# Compile-time Optimization of a Constraint-based Compiler Back-end

Kim-Anh Tran\*

\* Uppsala Architecture Research Team, Uppsala University, Sweden

#### **ABSTRACT**

Generating optimal code is a challenging problem. Traditional compilers break down the problem complexity by solving the main interdependent compilation tasks (that is, instruction selection, register allocation and instruction scheduling) in stages, and optimizing each stage individually using heuristics. While this approach achieves good results, it clearly compromises on the generated code quality. In the last decades, combinatorial optimization approaches for code generators have emerged that open up the potential for optimal code generation. One such approach is the Unison code generator. It captures the tasks of register allocation and instruction scheduling in one combinatorial model, and hence allowing for task-interdependent code optimizations, achieving performance improvements of up to  $40\%^2$  for generated codes. However, combinatorial approaches suffer from slow compilation times due to the exponentially growing search effort.

This paper investigates refinements of Unison's combinatorial model, aiming at cutting down the search effort for faster compilation times.

KEYWORDS: constraint programming; compiler; implied constraints; optimization; register allocation; instruction scheduling

#### 1 Introduction

The compilation process can be separated into two steps: the compiler front-end first translates the original source code into a more general intermediate representation (IR), after which the compiler back-end generates machine code from the created IR. The code generation process in a compiler back-end has to perform three main tasks: selecting the appropriate machine instructions (instruction selection), determining in which register each variable resides (register allocation) and finally scheduling the order of instructions to execute (instruction scheduling).
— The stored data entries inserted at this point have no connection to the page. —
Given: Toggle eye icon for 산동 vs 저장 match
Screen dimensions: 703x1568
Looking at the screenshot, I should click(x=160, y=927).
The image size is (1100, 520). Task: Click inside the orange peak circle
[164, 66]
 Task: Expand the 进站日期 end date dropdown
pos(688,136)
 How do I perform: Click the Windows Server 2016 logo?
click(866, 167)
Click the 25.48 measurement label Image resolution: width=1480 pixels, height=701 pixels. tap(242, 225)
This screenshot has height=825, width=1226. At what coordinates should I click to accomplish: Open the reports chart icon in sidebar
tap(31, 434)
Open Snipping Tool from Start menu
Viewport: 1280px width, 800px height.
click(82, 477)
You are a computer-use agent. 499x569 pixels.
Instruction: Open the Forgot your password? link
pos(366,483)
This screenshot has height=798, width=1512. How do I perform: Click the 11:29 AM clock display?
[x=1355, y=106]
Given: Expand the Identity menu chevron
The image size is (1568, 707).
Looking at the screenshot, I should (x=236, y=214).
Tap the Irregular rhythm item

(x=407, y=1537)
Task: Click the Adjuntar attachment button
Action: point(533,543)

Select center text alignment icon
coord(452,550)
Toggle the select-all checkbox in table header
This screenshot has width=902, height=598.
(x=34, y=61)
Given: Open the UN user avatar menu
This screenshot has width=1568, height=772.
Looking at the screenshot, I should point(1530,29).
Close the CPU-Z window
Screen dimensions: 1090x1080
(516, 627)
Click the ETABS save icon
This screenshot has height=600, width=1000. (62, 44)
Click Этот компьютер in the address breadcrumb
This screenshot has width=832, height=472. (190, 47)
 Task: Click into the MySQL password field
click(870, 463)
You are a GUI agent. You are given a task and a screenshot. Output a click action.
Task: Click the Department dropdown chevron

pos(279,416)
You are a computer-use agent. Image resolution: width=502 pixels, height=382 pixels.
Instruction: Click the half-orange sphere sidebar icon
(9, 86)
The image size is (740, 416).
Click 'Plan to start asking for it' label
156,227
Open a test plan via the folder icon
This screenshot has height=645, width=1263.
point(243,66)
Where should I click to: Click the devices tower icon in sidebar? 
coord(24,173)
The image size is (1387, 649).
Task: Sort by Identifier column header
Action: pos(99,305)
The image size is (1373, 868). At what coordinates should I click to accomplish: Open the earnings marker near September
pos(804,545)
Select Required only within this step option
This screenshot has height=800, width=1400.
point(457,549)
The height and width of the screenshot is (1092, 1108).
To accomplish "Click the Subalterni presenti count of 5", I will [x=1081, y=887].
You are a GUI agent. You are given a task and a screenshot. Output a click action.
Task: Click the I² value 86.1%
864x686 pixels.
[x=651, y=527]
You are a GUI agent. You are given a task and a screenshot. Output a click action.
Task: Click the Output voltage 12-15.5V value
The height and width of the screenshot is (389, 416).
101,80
The Unison code generator [LCBS14] captures the latter two tasks in a constraint model and uses Constraint Programming as the combinatorial optimization technique to solve the problem.

<sup>&</sup>lt;sup>1</sup>E-mail: kim-anh.tran@it.uu.se, {matsc,rcas}@sics.se, cschulte@kth.se

<sup>&</sup>lt;sup>2</sup>compared to code generated by the LLVM compiler

A constraint model is a collection of variables and relations (that is, constraints) between those variables. Each variable has a range of potential values it can be assigned to (that is, domain). A solution to a constraint problem is an assignment to every variable that satisfies all constraints.

*Example Unison constraint: Precedence Constraints.* A data dependency of an instruction i on an instruction j is captured by the following constraint:

$$c_i \ge c_j + \operatorname{lat}(j)$$
 with  $c_*$  denoting the issue cycle of an instruction  $\operatorname{lat}(*)$  denoting the latency of an instruction 
$$(1)$$

Constraint 1 expresses that instruction i may not be issued until its immediate *predecessor* j was issued, and its operation latency has passed. For variable domains  $c_i = c_j = \{1, ..., 5\}$ , and a latency of two cycles lat(j) = 2, one solution to this problem is the assignment  $c_i = 3$  and  $c_j = 1$ .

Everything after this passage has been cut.